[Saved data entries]
=====

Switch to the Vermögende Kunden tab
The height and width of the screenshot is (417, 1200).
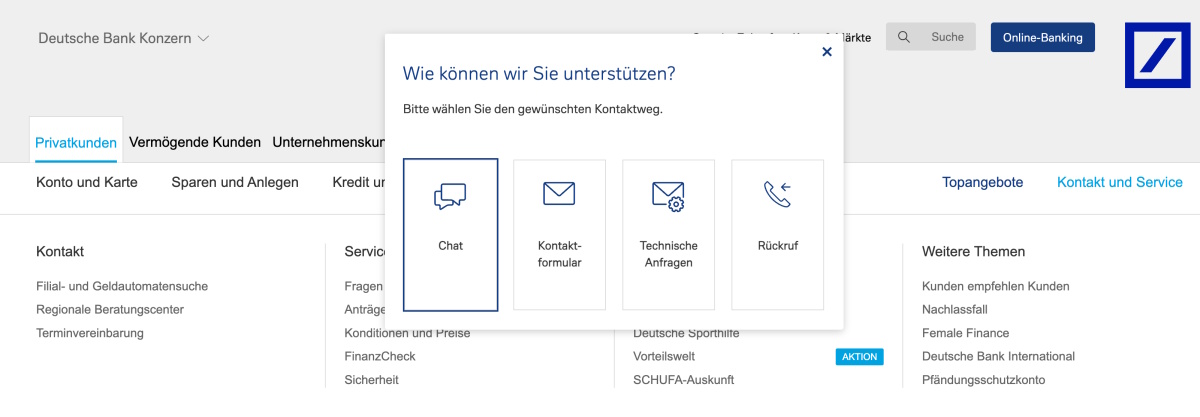click(x=195, y=142)
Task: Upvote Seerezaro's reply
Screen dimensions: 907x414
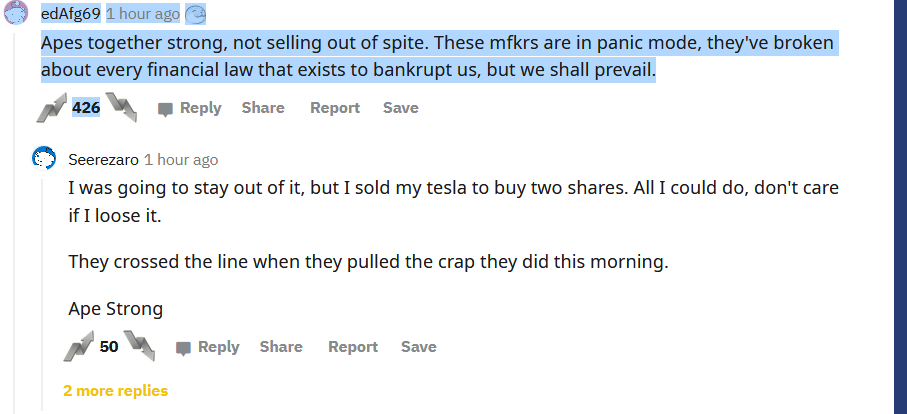Action: [78, 347]
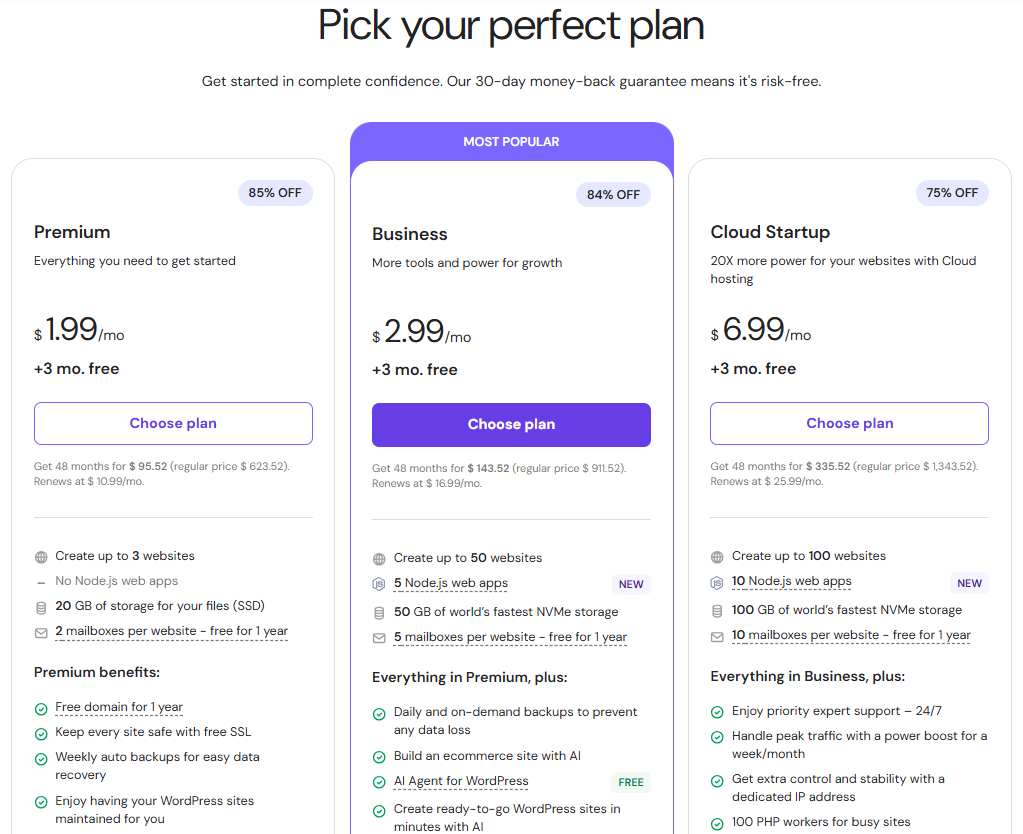
Task: Click storage icon beside 50 GB NVMe
Action: click(379, 613)
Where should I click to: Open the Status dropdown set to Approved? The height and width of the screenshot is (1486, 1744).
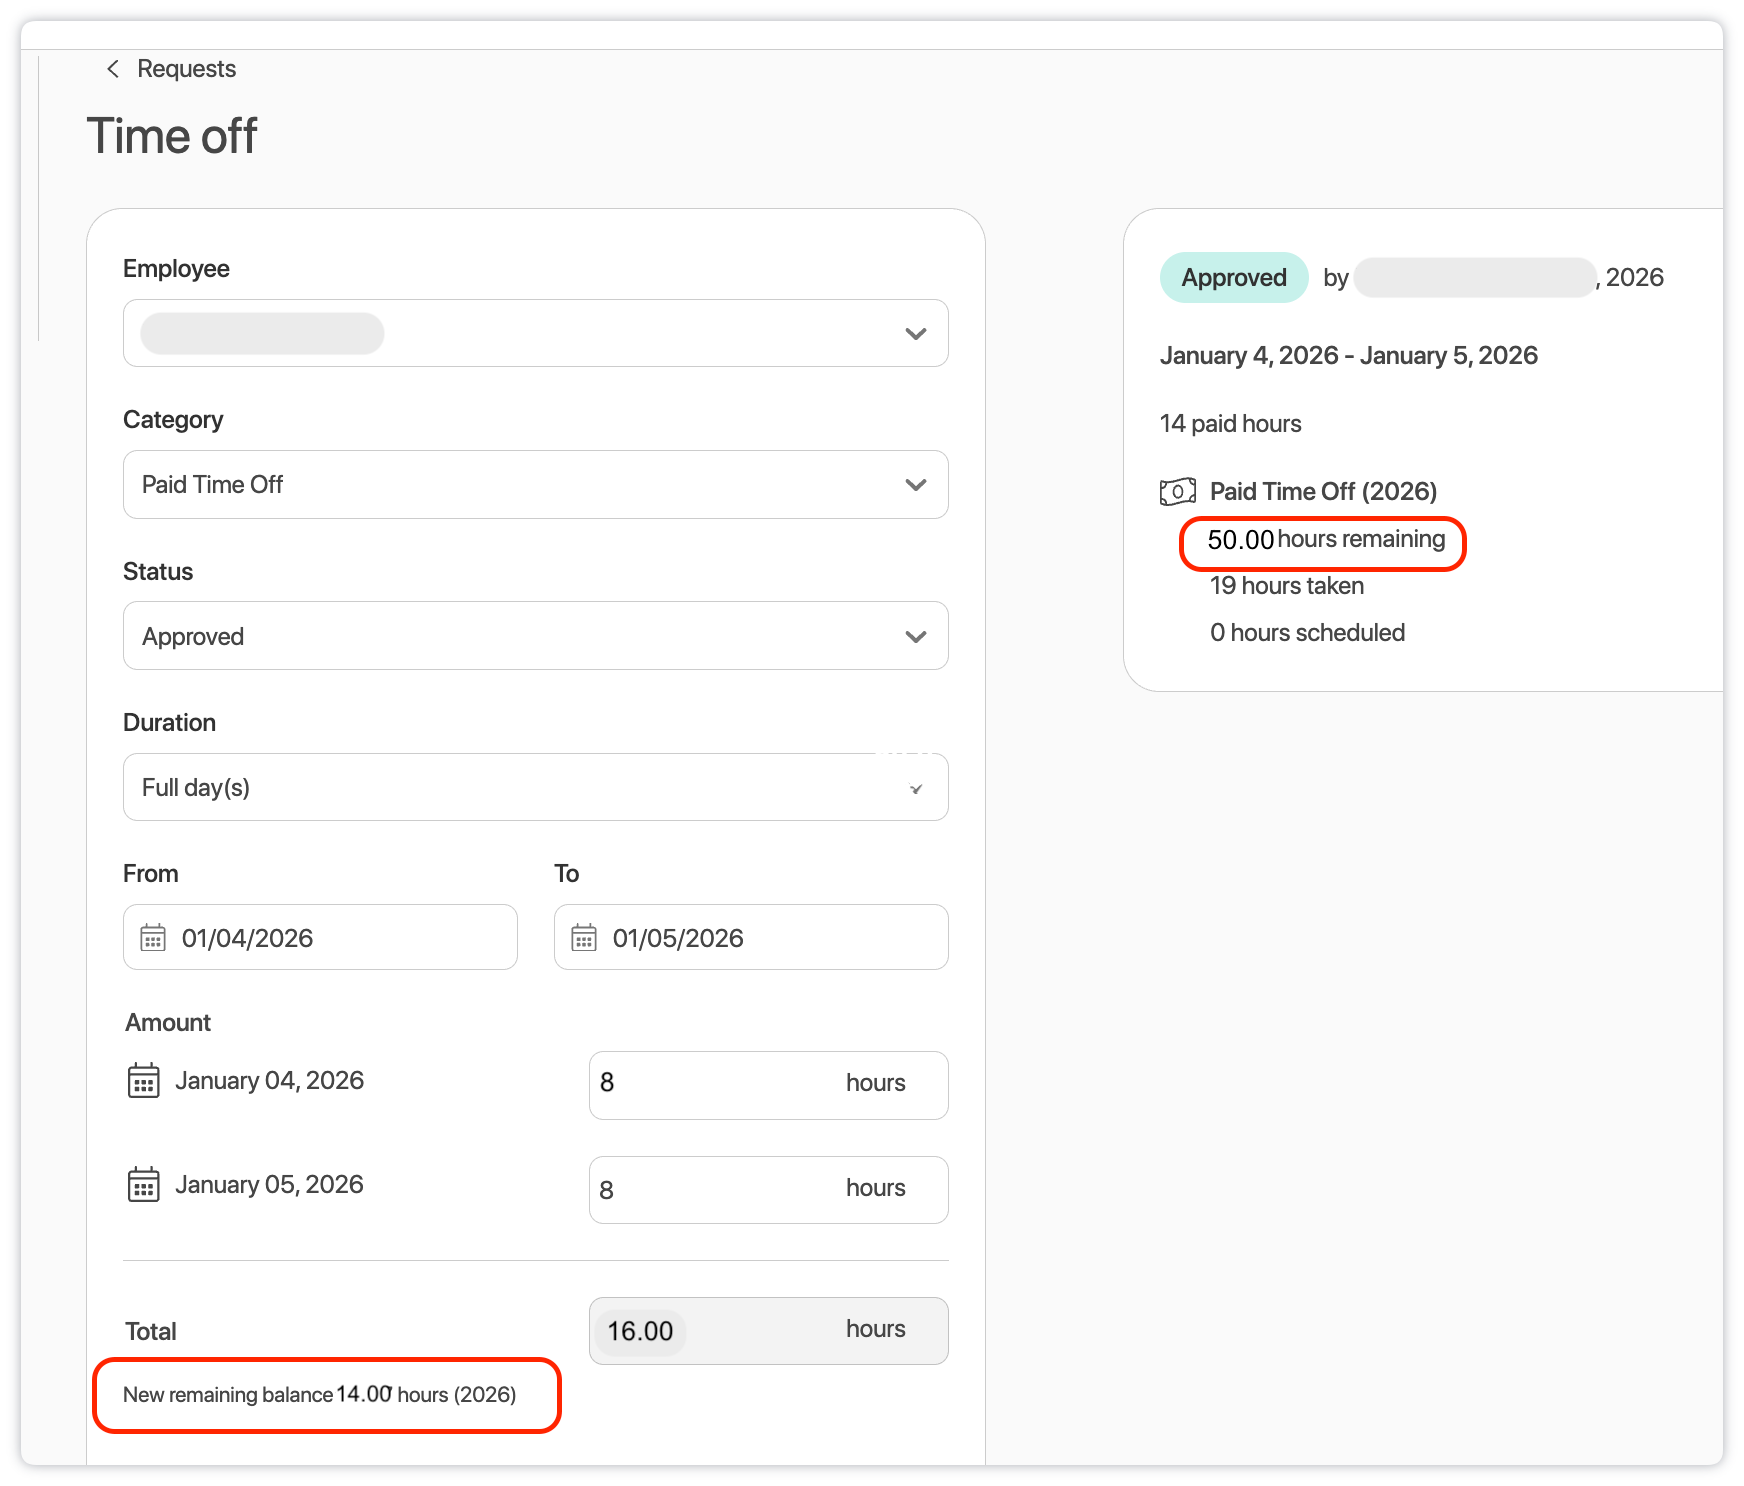coord(914,637)
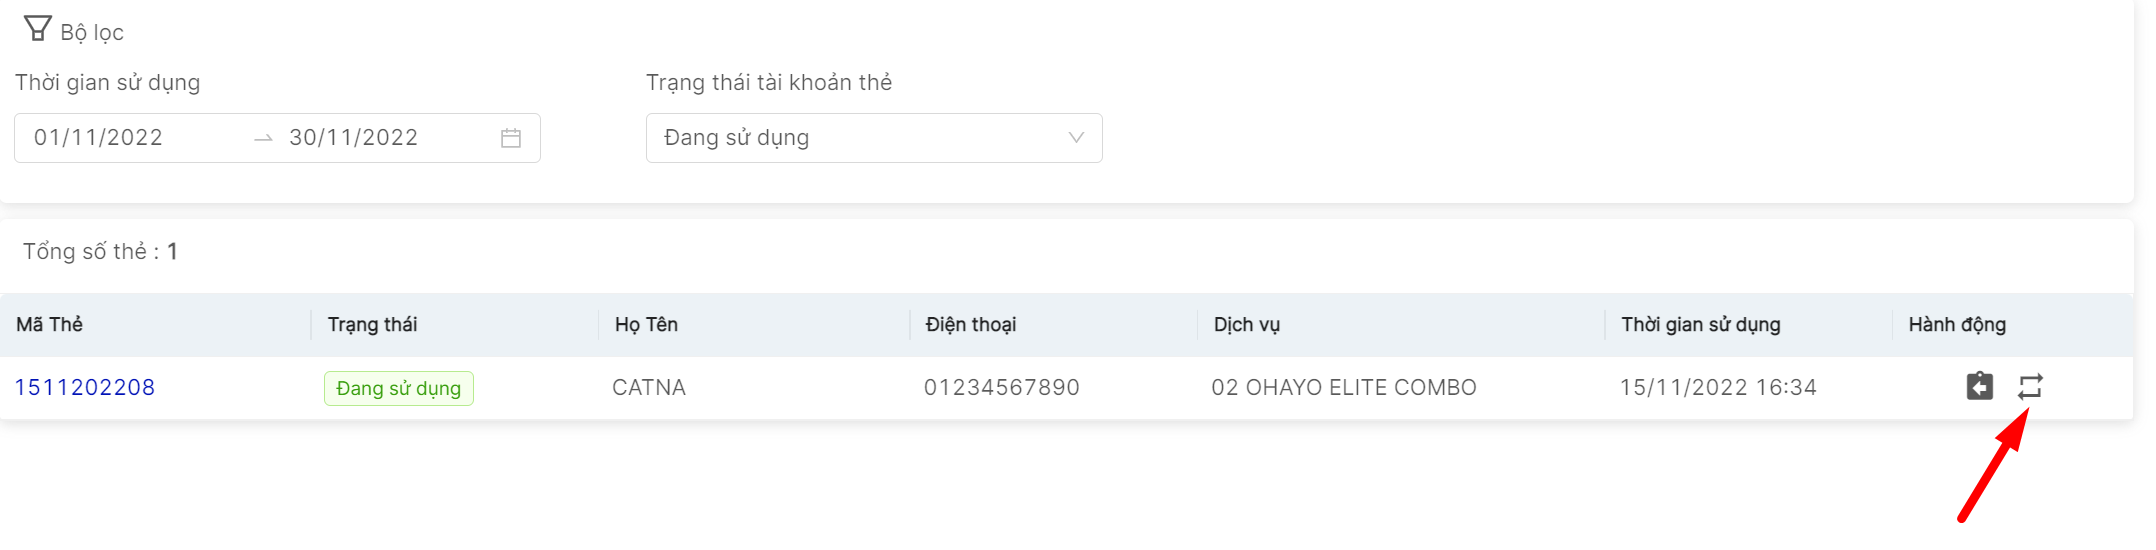The height and width of the screenshot is (550, 2156).
Task: Click the Trạng thái column header
Action: pos(373,325)
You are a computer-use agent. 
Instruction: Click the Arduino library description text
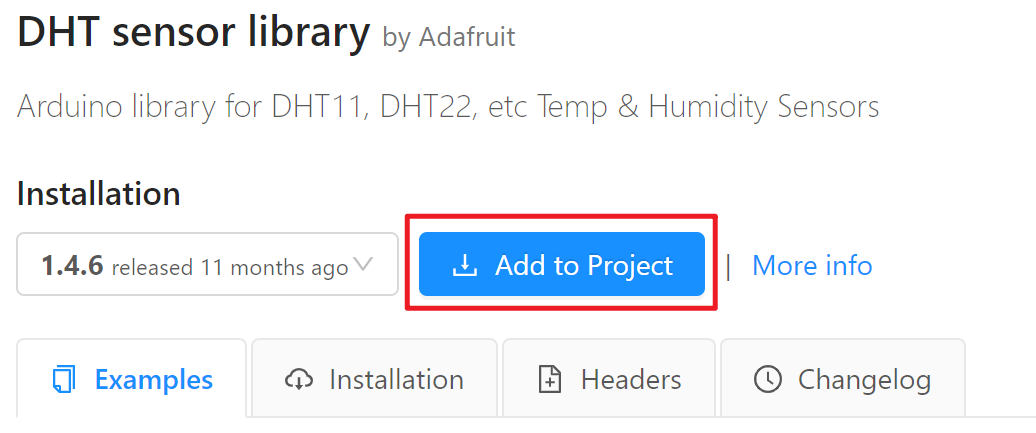coord(448,107)
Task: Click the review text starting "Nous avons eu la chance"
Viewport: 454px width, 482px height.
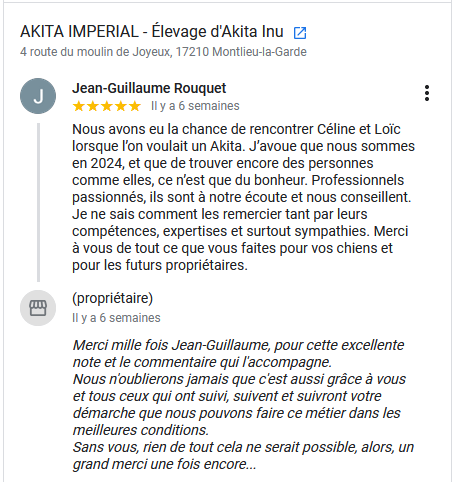Action: coord(243,197)
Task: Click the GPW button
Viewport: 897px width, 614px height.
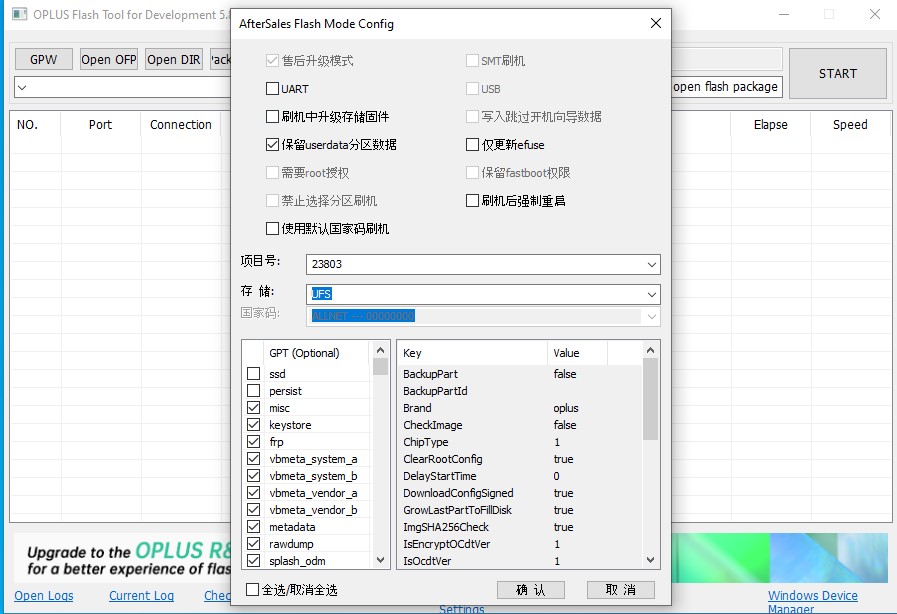Action: tap(42, 59)
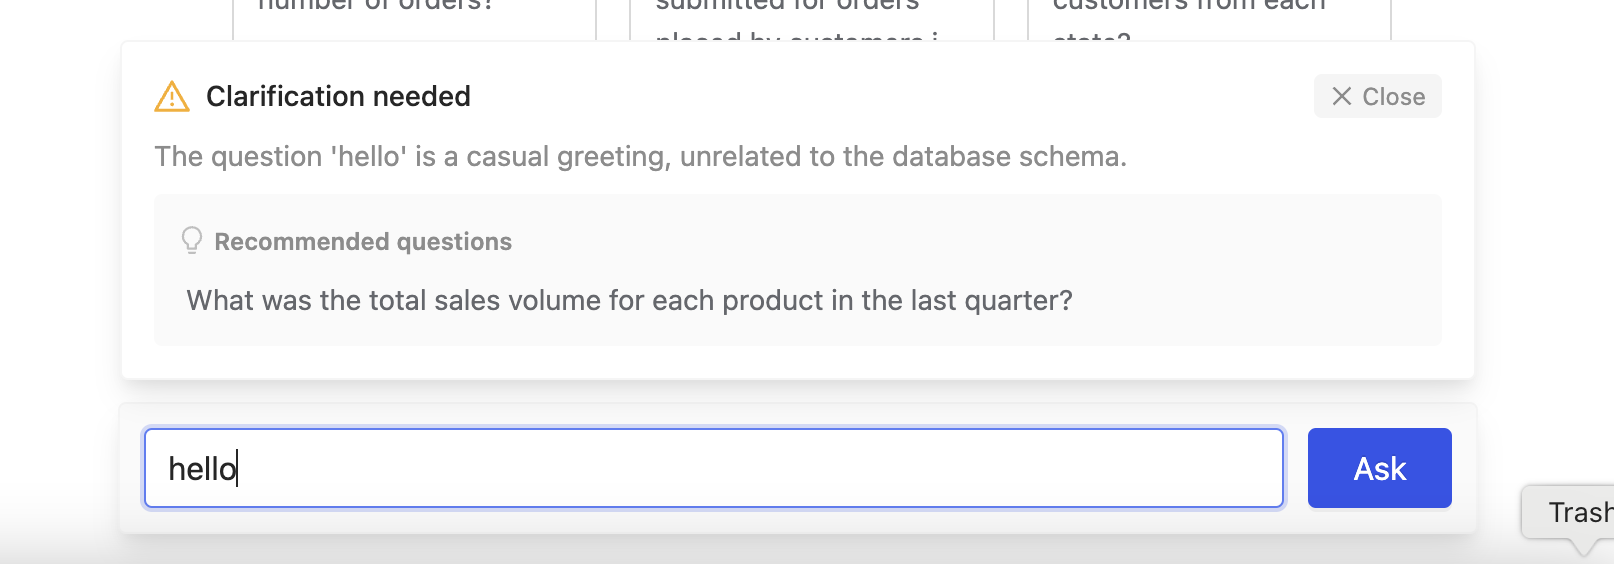Click the 'Recommended questions' label
Image resolution: width=1614 pixels, height=564 pixels.
click(x=363, y=241)
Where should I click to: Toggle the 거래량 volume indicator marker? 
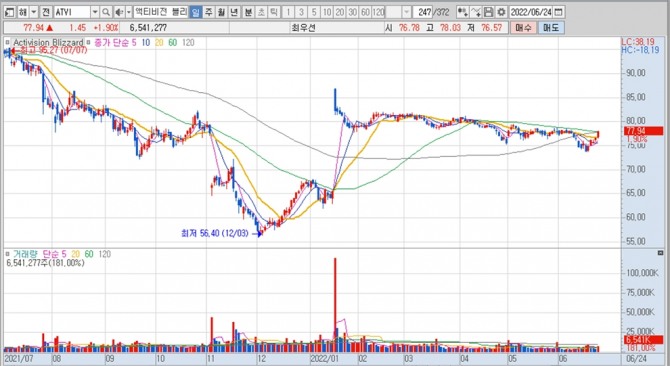pos(7,254)
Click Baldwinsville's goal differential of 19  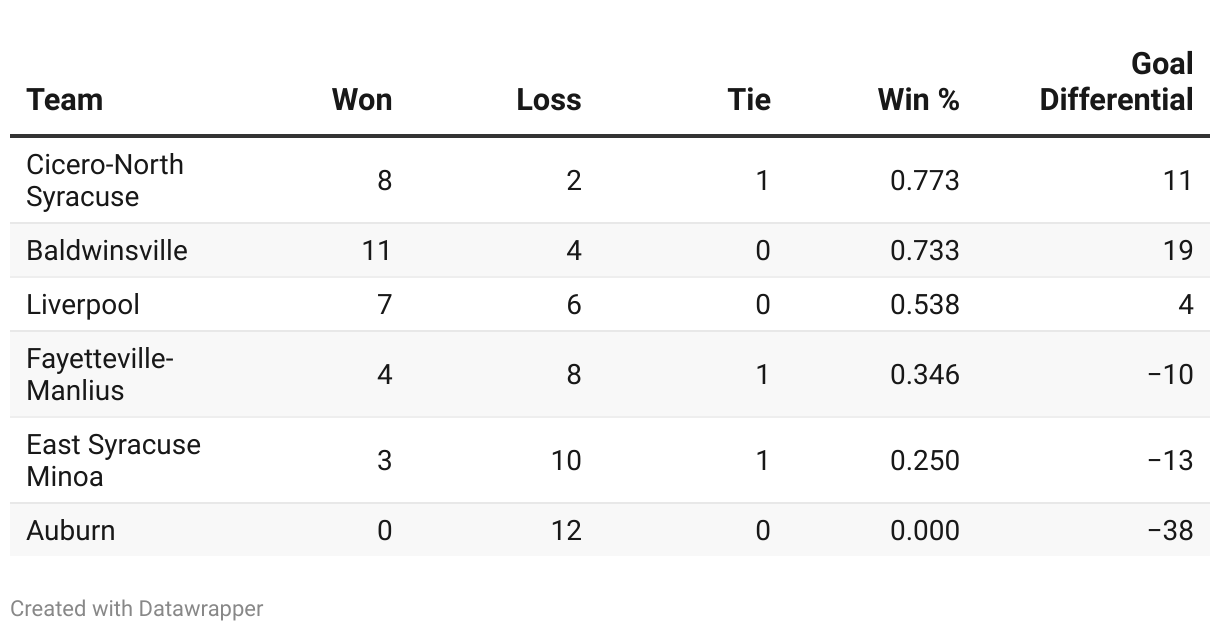(x=1178, y=250)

=====

* Goal of the exercise:
Only the lines from the start of the records to the one containing "Task: Click the review" should be repeated, exactly and with both ends kept; drop any pictures.

* Result of the exercise:
Switch to the Vermögende Kunden tab
The height and width of the screenshot is (417, 1200).
click(x=195, y=142)
Task: Upvote Seerezaro's reply
Screen dimensions: 907x414
Action: [78, 347]
Task: Click storage icon beside 50 GB NVMe
Action: click(379, 613)
Where should I click to: Open the Status dropdown set to Approved? The height and width of the screenshot is (1486, 1744).
coord(914,637)
The height and width of the screenshot is (550, 2156).
Task: Click the Trạng thái column header
Action: pos(373,325)
You are a computer-use agent. 
Instruction: Click the Arduino library description text
coord(448,107)
Task: Click the review text starting "Nous avons eu la chance"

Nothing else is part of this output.